### Teks Bacaan
Oleh:
Rahadih Gedoan
Pemilihan calon legislatif di Indonesia merupakan bagian dari sebuah proses pembangunan fondasi demokrasi yang merepresentasikan suara dan kehendak rakyat. Kelembagaan legislatif yang kemudian dikenal dengan sebutan Dewan Perwakilan Rakyat ini, menurut Montesquieu dalam L’Esprit des Lois, menjadi bagian kekuasaan negara selain kekuasaan eksekutif dan yudikatif. Kekuasaan kelembagaan legislatif dalam menjalankan wewenang menetapkan aturan adalah cerminan dari kedaulatan rakyat.
Melihat ruang kekuasaan legislatif yang besar ini, banyak pihak yang kemudian berlomba-lomba mencari dukungan suara rakyat dalam ajang kontestasi politik, seperti yang akan kita hadapi pada 14 Februari 2024 mendatang. Ancaman praktek money politics (politik uang) mengintip dan kelak mengancam prinsip kesetaraan dan inklusi dalam proses demokratis. Fenomena ini dapat menciptakan ketidaksetaraan dan menghambat partisipasi politik bagi para kandidat yang tidak memiliki kesanggupan secara finansial.
Money politics adalah praktik menggunakan dana atau kekayaan untuk memengaruhi hasil pemilihan menjadi isu yang paling mengemuka. Dalam konteks pemilihan legislatif, hal ini mencakup biaya kampanye, dana partai, dan potensi suap. Praktek ini jelas menciptakan kesenjangan yang signifikan antara kandidat berduit dan yang tidak. Orang yang memiliki kekayaan finansial lebih besar memiliki keunggulan dalam mengakses media, kampanye lapangan, dan distribusi materi kampanye.
Wakil rakyat yang duduk di singgasana kelembagaan legislatif pada akhirnya terancam hanya terisi oleh deretan pebisnis atau orang-orang berduit saja. Sementara figur-figur yang secara kualitas memadai, tergerus ketidaksanggupan persoalan finansial dalam membiayai aktivitas politiknya.
Kebutuhan finasial dapat dimulai dari proses pendaftaran sebagai calon legislatif yang seringkali membutuhkan dukungan biaya yang substansial. Hal ini dapat menghalangi kandidat dari kalangan ekonomi menengah ke bawah untuk masuk ke dalam ruang pertarungan ini. Kemudian juga persoalan biaya kampanye, termasuk iklan di media massa, menjadi tantangan besar bagi calon yang tidak memiliki sumber daya finansial yang memadai. Selain itu, adanya potensi praktik suap dalam memastikan dukungan suara dari pemilih menciptakan ketidaksetaraan dalam akses dan penerimaan dukungan.

### Data
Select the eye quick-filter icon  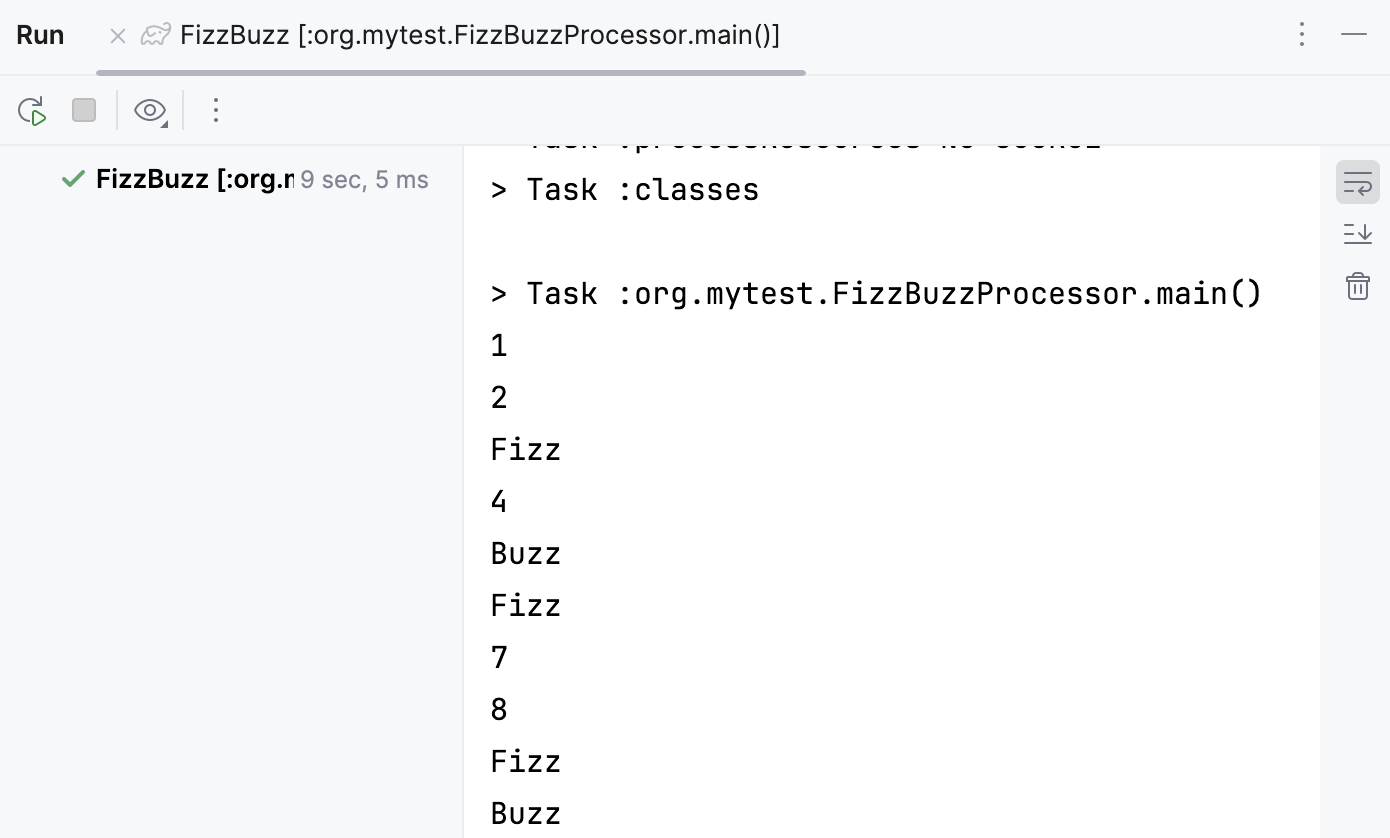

### Tujuan Tugas
Tolong sambung teks tentang politik uang, mulai tepat setelah kalimat terakhirnya. Baris-baris data merupakan bahan tersendiri yang terpisah dari teks tentang politik uang.

### Hasil
Kondisi tersebut akan merongrong proses demokrasi di negara kita. Bila keadaan ini terus-menerus terjadi tanpa bisa diinterupsi, lembaga legislatif hanya diduduki orang berduit yang dapat mencalonkan diri dan kemudian memiliki peluang yang lebih besar untuk terpilih. Kemungkinan itu lalu menciptakan kondisi yang mendukung korupsi, dengan calon yang terpilih cenderung lebih mendahulukan bagaimana kepentingan finansial mereka sendiri dikembalikan melalui ruang kekuasaan yang dimiliki ketimbang memikirkan kepentingan masyarakat.
Masa depan demokrasi Indonesia mungkin saja akan berjalan kian suram. Memperbaikinya mungkin saja dengan jalan perbaikan regulasi pemilu yang kelak dapat memberikan peluang yang seadil-adilnya bagi calon dari lapisan masyarakat yang beragam. Masyarakat pemilih kita pun perlu mendapat asupan pendidikan politik yang berkualitas dalam meningkatkan kesadaran bahwa dukungan terhadap kandidat seyogyanya berdasarkan kualitas dan visi, bukan seberapa besar suapan rupiah yang masuk ke kantong pemilih.
Semoga saja pelaksanaan demokrasi yang inklusif dan merata tak hanya sekadar mimpi namun dapat diwujudkan, dan partisipasi politik dalam kontestasi legislatif dapat menjadi hak setiap warga negara, bukan hanya privilege bagi yang berduit semata. (***)
(Penulis adalah warga Talaud, jurnalis dan pegiat teater)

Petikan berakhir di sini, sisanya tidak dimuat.